It appears they did miss the weather, but I bet a lot of people on this board made the same mistake but gotten away with it. I know I have. The only reason the four of us weren't a story on the evening news near Beaver Tail on the Narragansett one time was a lucky direction of the wind that blew us onto a shore. The wrong one but we got a lift to the cars. One of our group was a 4 star BCU person who had gone thru a 5 star training, by the way, whose judgement my husband and I hesitated to oppose. Wrong move.
As to this poor guy - all it would take for a boat to fill with water in the conditions described would be use of a nylon skirt rather than a neoprene one. And to the guy's credit, he had not actually capsized at the point his companion tried to transfer him.
Whether they didn't empty his cockpit because the other person didn't know how or because the conditions were too severe for it to seem doable is not described. But even with a full out sea kayak, a large guy with a lot of strength would be challenged to dump out the water and get the other person back in by themselves in the conditions described.

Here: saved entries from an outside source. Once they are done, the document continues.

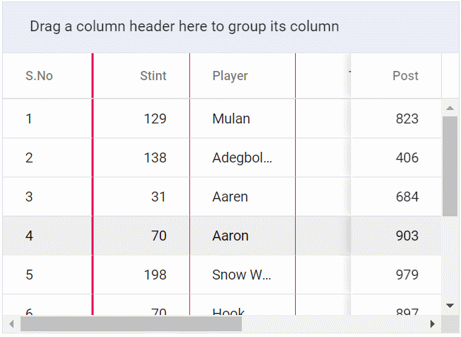Click S.No cell with value 3
The width and height of the screenshot is (461, 337).
tap(29, 197)
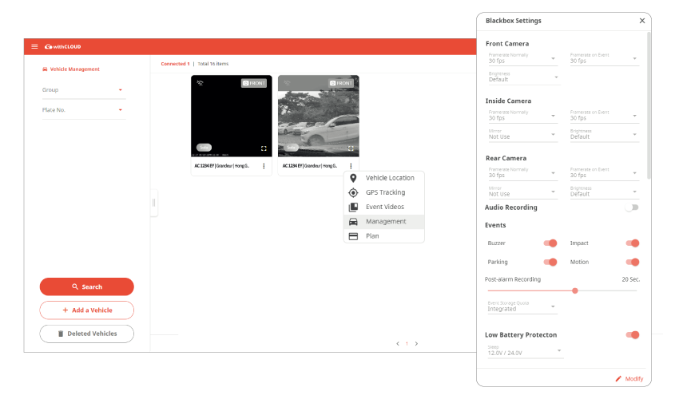Viewport: 687px width, 399px height.
Task: Open the hamburger menu in the header
Action: (x=34, y=46)
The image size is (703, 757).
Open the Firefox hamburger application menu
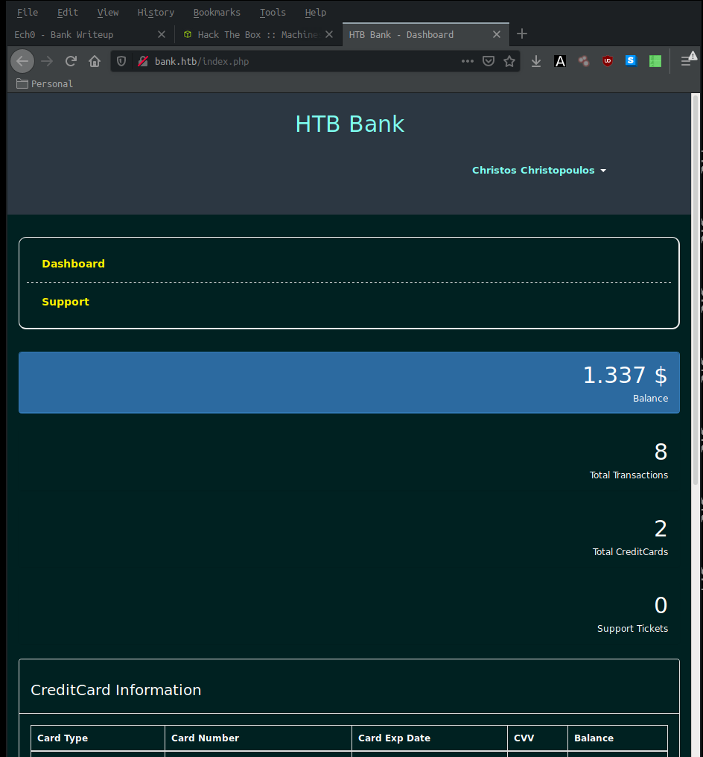687,61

The fact that the other paddler tried to put him on his own boat suggests to me that they may have had some rescue training. The conditions might have just been bad enough that it would have taken two people to securely do the usual assisted rescue. Or maybe they didn't have good training - but the conditions were still too much for one person doing the rescue rather than having two boats to help stabilize the third.
Basically, I am seeing a story here that could probably have happened to a lot of people who got a little lazy about preparation on a given day. In the case of my dumb-assed day, the other crucial factor was that the person who ended up in the water was wearing a dry suit. He was somewhat hypothermic when we all got onto land, but mild enough that we could go with the hot-tea and extra layer solution. It would have been a different story if he had not been what many here would consider to be over-dressed.

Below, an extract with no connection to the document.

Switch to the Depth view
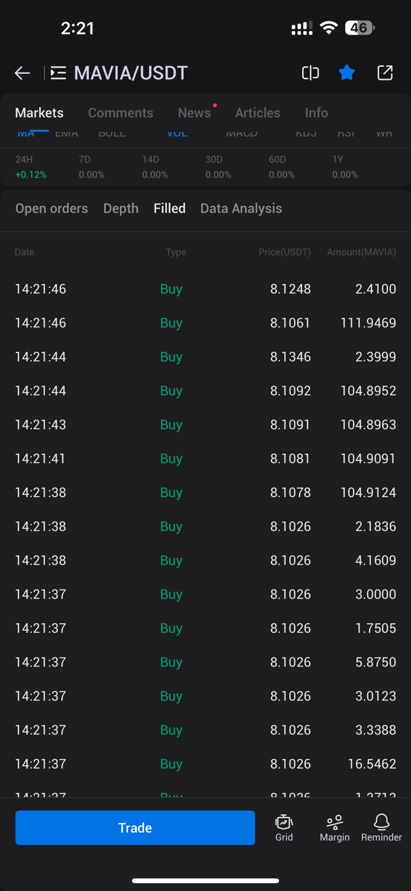 click(x=120, y=208)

I have looked at these stories the same way as some of the responses here - it could never be me because I am better dressed, better equipped, better prepared etc. But when I see this happen to someone who obviously had phenomenal physical skills and time on the water, I am reminded of the times it could have been me but for some piece of dumb luck. I can't be alone on this.
I believe you are right…
this could certainly happen to a lot of people. It is pretty clear that a cascading series of events was at work here and that, as a team, they were unable to compensate with each one individually.
Before I start analyzing things that went wrong, I’d like to offer my condolences. It is always a horrible thing when someone dies and I feel for those affected.

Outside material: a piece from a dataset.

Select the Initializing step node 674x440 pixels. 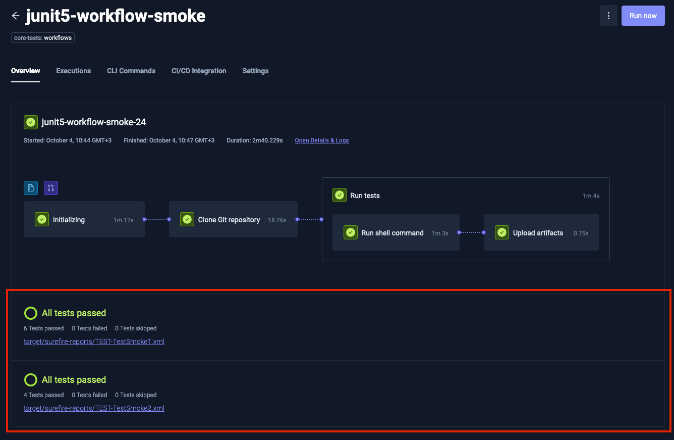tap(84, 220)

That said, there are things we can learn from this accident. Though, I don’t want to seem as though I’m blaming the victim here, there were several areas of safety that were not addressed.
Judgement was an issue. Tides/currents and weather are strong in the area and quite capricious. Certainly, any time you are near the mouth of Tomales bay, which often has some of the worst conditions on the northern coast, a degree of circumspection is necessary. Not paddling with the tides and being seemingly unaware of afternoon winds, which are a given as the land/sea temperature imbalances there can be severe on warm days, shows a poor understanding of the conditions.
Gear (float bags or secured dry bags) could have solved the flooding problem. Bulkheads fail (surprisingly often) and are not designed to hold the weight of the water in a full cockpit for any length of time. It is often a good idea to augment the bow and stern with float bags, even if you think your bulkheads are secure. Plastic boats, in particular, may change shape and are more likely to suffer bulkhead failures, so if paddling in same, one should be aware of this.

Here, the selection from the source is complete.